Entries taken from a collection
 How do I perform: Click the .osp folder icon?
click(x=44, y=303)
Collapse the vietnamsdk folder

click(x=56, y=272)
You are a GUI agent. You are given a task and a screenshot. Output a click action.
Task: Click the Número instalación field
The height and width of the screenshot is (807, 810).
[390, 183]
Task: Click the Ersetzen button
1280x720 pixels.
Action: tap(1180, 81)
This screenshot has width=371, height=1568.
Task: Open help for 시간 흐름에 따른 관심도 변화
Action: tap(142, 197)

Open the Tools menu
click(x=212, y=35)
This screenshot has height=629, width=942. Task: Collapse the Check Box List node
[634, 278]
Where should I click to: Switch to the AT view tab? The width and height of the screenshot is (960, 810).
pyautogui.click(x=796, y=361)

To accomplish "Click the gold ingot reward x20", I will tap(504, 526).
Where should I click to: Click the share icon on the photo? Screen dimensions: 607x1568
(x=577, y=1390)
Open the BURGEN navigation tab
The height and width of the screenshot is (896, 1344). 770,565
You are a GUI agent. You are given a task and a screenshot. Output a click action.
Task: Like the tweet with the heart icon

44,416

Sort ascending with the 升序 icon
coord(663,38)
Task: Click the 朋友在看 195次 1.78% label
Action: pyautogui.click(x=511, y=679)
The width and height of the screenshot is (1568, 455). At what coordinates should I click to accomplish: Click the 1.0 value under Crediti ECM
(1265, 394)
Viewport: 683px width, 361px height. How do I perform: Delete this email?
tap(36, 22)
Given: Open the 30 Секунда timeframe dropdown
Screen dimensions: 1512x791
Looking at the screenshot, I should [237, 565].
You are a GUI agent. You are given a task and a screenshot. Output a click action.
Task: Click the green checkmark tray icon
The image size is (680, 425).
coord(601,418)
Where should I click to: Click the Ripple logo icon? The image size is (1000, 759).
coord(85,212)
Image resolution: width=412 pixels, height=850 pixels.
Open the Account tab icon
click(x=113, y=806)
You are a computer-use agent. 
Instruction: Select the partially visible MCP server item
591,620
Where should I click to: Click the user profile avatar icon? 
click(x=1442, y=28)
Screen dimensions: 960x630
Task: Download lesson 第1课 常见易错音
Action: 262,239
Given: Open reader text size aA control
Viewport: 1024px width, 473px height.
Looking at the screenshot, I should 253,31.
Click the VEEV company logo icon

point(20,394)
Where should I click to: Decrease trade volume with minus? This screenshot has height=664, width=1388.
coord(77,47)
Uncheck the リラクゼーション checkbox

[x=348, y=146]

- [DIRECTIONS]
Please transcribe the records above in full, keeping every word.

- [RESPONSE BELOW]
 How do I perform: Click the .osp folder icon?
click(x=44, y=303)
Collapse the vietnamsdk folder

click(x=56, y=272)
You are a GUI agent. You are given a task and a screenshot. Output a click action.
Task: Click the Número instalación field
The height and width of the screenshot is (807, 810).
[390, 183]
Task: Click the Ersetzen button
1280x720 pixels.
Action: tap(1180, 81)
This screenshot has width=371, height=1568.
Task: Open help for 시간 흐름에 따른 관심도 변화
Action: tap(142, 197)

Open the Tools menu
click(x=212, y=35)
This screenshot has height=629, width=942. Task: Collapse the Check Box List node
[634, 278]
Where should I click to: Switch to the AT view tab? The width and height of the screenshot is (960, 810).
pyautogui.click(x=796, y=361)

To accomplish "Click the gold ingot reward x20", I will tap(504, 526).
Where should I click to: Click the share icon on the photo? Screen dimensions: 607x1568
(x=577, y=1390)
Open the BURGEN navigation tab
The height and width of the screenshot is (896, 1344). 770,565
You are a GUI agent. You are given a task and a screenshot. Output a click action.
Task: Like the tweet with the heart icon

44,416

Sort ascending with the 升序 icon
coord(663,38)
Task: Click the 朋友在看 195次 1.78% label
Action: pyautogui.click(x=511, y=679)
The width and height of the screenshot is (1568, 455). At what coordinates should I click to accomplish: Click the 1.0 value under Crediti ECM
(1265, 394)
Viewport: 683px width, 361px height. How do I perform: Delete this email?
tap(36, 22)
Given: Open the 30 Секунда timeframe dropdown
Screen dimensions: 1512x791
Looking at the screenshot, I should [237, 565].
You are a GUI agent. You are given a task and a screenshot. Output a click action.
Task: Click the green checkmark tray icon
The image size is (680, 425).
coord(601,418)
Where should I click to: Click the Ripple logo icon? The image size is (1000, 759).
coord(85,212)
Image resolution: width=412 pixels, height=850 pixels.
Open the Account tab icon
click(x=113, y=806)
You are a computer-use agent. 
Instruction: Select the partially visible MCP server item
591,620
Where should I click to: Click the user profile avatar icon? 
click(x=1442, y=28)
Screen dimensions: 960x630
Task: Download lesson 第1课 常见易错音
Action: 262,239
Given: Open reader text size aA control
Viewport: 1024px width, 473px height.
Looking at the screenshot, I should 253,31.
Click the VEEV company logo icon

point(20,394)
Where should I click to: Decrease trade volume with minus? This screenshot has height=664, width=1388.
coord(77,47)
Uncheck the リラクゼーション checkbox

[x=348, y=146]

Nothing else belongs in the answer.